_Texte proposé_:
☆ ☆ ☆

Même s’il en fut autrement



En se dotant d’un langage dont l’une des caractéristiques essentielles est de maçonner ses oeuvres au marteau et au fil à plomb avec la même obstination que celle qui habite le soleil lorsqu’il se rend à l’ouest, l’homme a perfectionné son aveuglement tout au long d’une histoire née et bâtie au forceps.
Mais ce même langage, et c’est une autre de ses caractéristiques, en nous permettant de ressaisir à nouveaux frais et autant de fois que nous le souhaitons non seulement ce qui a eu lieu mais ce qui aurait pu avoir lieu, ce qui aura lieu et ce qui pourrait avoir lieu, nous conduit au seuil d’une autre scène sur laquelle le passé livre à l’avenir et l’avenir au passé ce que chacun d’eux aurait pu être s’ils n’avaient été réduits à chevaucher un fil.
On découvre alors que le pertuis par lequel chacun d’eux rejoint l’autre en laissant une empreinte de son passage ne se définit pas négativement par sa pure inexistence, à peine un palmier dans le désert, mais s’impose par sa densité extrême, innombrables fils d’acier obligés par un anneau – l’écriture? – à se concerter pour rassembler le réel et le possible sans lequel le premier ne serait pas et faire voir, ou entendre, les innombrables et mystérieuses voix issues des quatre coins du temps.

☆ ☆ ☆

_Données fournies_:
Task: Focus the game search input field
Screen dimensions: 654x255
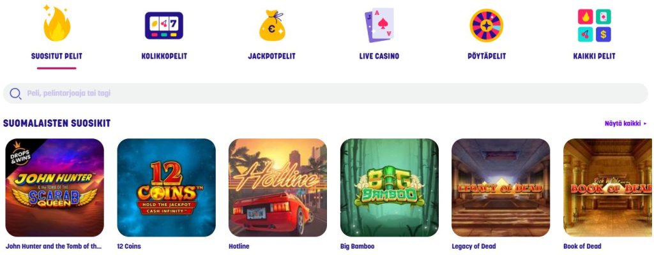Action: click(x=325, y=93)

☆ ☆ ☆

_Exercices proposés_:
1. Restituez à l'identique le passage du texte sur le langage qui commence aux mots « Même s’il en » et s'arrête après « bâtie au forceps. ».
2. Selon le texte sur le langage, que nous permet de ressaisir ce langage, dans les quatre expressions commençant par « ce qui » ?
Il n'est pas nécessaire de consulter les données.

_Réponses aux exercices_:
1.
Même s’il en fut autrement



En se dotant d’un langage dont l’une des caractéristiques essentielles est de maçonner ses oeuvres au marteau et au fil à plomb avec la même obstination que celle qui habite le soleil lorsqu’il se rend à l’ouest, l’homme a perfectionné son aveuglement tout au long d’une histoire née et bâtie au forceps.

2.
- ce qui a eu lieu
- ce qui aurait pu avoir lieu
- ce qui aura lieu
- ce qui pourrait avoir lieu